Notable caída de la actividad en Hospitalet el primer día de confinamiento voluntario

Retrato de la zona más populosa de Europa: terrazas casi vacías, tiendas con la persiana bajada y colas sólo ante las oficinas bancarias.

Pablo Planas (Barcelona)

Primer día de autoconfinamiento en los barrios de Hospitalet señalados por el aumento de contagios de coronavirus. Si el lunes eran trescientos los casos, ayer se reportaron 129 positivos. La consejería de Salud apunta que el incremento se debe a la realización de más pruebas PCR. Muchos de los nuevos casos son asintomáticos. El perfil de quienes contraen el coronavirus ha cambiado. Se trata de personas de entre 20 y 50 años que en muchos casos se han contagiado en reuniones familiares y fiestas.

Las autoridades sanitarias consideran que hay transmisión comunitaria, por lo que la reclusión domiciliaria es una medida imprescindible. Sin embargo, no hay una orden concreta de la Generalidad, sino una mera recomendación para que los vecinos de Collblanch, La Torrasa y La Florida salgan de casa lo imprescindible, para ir a trabajar, a comprar o al médico.

El seguimiento del consejo es bastante acusado. Los camareros aseguran que la afluencia a los bares ha caído en picado. En las terrazas, poca gente y separado, salvo las cuadrillas de trabajadores de la construcción y los que llevan a cabo obras en la vía pública. También ha caído la afluencia en el mercado de Collblanch y en los supermercados de la zona. Incluso hay tiendas cerradas. De un día para otro ha cambiado la estampa del barrio. En lo único que se parece a un día normal es en las colas ante las oficinas bancarias. La reducción del número de despachos de las entidades bancarias es especialmente acusada en estos barrios, por lo que las pocas que permanecen abiertas siempre presentan largas colas en la calle.

El norte de Hospitalet es una de las zonas más densamente pobladas de Europa, con 70.000 habitantes por kilómetro cuadrado.
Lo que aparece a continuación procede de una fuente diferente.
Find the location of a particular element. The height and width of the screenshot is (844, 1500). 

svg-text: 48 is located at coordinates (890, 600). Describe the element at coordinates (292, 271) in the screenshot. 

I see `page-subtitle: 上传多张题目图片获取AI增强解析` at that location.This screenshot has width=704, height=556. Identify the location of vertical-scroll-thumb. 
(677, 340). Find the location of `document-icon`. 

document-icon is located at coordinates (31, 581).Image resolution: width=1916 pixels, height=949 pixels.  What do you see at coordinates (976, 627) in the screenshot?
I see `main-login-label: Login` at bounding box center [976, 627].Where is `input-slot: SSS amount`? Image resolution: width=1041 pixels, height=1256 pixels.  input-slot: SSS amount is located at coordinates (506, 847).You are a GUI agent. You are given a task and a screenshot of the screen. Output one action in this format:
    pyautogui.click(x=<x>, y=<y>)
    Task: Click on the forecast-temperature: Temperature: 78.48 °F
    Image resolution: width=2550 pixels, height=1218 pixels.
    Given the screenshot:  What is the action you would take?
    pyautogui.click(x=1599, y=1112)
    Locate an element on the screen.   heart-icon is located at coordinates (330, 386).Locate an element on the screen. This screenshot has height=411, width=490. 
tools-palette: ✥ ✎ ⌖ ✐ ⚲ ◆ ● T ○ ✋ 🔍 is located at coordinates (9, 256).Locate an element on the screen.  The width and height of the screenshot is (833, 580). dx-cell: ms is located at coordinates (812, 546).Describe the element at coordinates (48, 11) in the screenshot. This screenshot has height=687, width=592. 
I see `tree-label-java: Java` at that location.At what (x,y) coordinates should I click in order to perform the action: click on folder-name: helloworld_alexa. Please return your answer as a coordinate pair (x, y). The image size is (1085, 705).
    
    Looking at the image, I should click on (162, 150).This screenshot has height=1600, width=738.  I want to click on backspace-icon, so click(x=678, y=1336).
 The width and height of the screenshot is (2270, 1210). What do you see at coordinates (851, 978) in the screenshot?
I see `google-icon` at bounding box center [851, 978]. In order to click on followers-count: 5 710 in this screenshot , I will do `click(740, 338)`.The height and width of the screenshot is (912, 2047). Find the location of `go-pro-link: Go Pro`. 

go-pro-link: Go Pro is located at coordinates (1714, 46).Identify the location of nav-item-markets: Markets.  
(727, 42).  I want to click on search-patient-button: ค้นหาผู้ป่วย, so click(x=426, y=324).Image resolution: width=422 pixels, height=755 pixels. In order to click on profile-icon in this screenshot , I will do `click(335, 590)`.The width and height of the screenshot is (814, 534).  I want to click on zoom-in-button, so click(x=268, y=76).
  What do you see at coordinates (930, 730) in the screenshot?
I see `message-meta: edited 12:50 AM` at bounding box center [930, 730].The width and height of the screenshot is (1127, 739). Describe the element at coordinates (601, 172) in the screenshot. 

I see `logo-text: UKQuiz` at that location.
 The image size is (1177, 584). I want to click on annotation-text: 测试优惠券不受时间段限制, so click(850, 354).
Al tiempo, las viviendas son las de menos metros cuadrados. Hacer vida en la calle es una "solución habitacional". Sin embargo, a las diez de la mañana, la "plaza Española" está prácticamente vacía. Se ha llegado a calificar el enclave como la "zona cero" de la covid-19 en Hospitalet. Este primer día de confinamiento voluntario, sólo un par de chicas comparten confidencias en un banco y sólo están ocupadas un par de mesas en las terrazas de la plaza. Los columpios están vacíos.

Pesimismo de los tenderos

Lo mismo ocurre en la plaza que rodea al mercado de Collblanc. Terrazas a medio gas y conversaciones pesimistas de los tenderos. Tras el estado de alarma, el barrio había recuperado el brío. Tal vez demasiado rápido, comentan algunos. Las terrazas de los bares estaban a rebosar los sábados y la gente había recuperado sus hábitos prepandemia. Todo el mundo llevaba mascarilla (muchos en la papada o en la muñeca), en las tiendas, equipadas con dispensadores de líquido desinfectante para manos, se guardaba riguroso turno pero una de las impresiones más generalizadas es que había más gente por la calle que antes del estado de alarma.

Este miércoles la actividad a primera hora de la mañana, entre las nueve y las diez, ha caído en picado. Las recomendaciones de la Generalidad han calado, al menos entre la gente de mediana edad. Los comerciantes de la calle Progrés atienden a los medios de comunicación. Presumen de que en sus establecimientos se siguen a rajatabla las medidas de higiene y se muestran pesimistas. La crisis del coronavirus les tiene al límite de la resistencia. Acusan la caída de ventas. Muchos dicen que abren por abrir, que económicamente no les compensa. Las dependientas de las cadenas de panaderías y los camareros temen por sus puestos de trabajo. Si la recaída es muy aguda, puede ser la puntilla.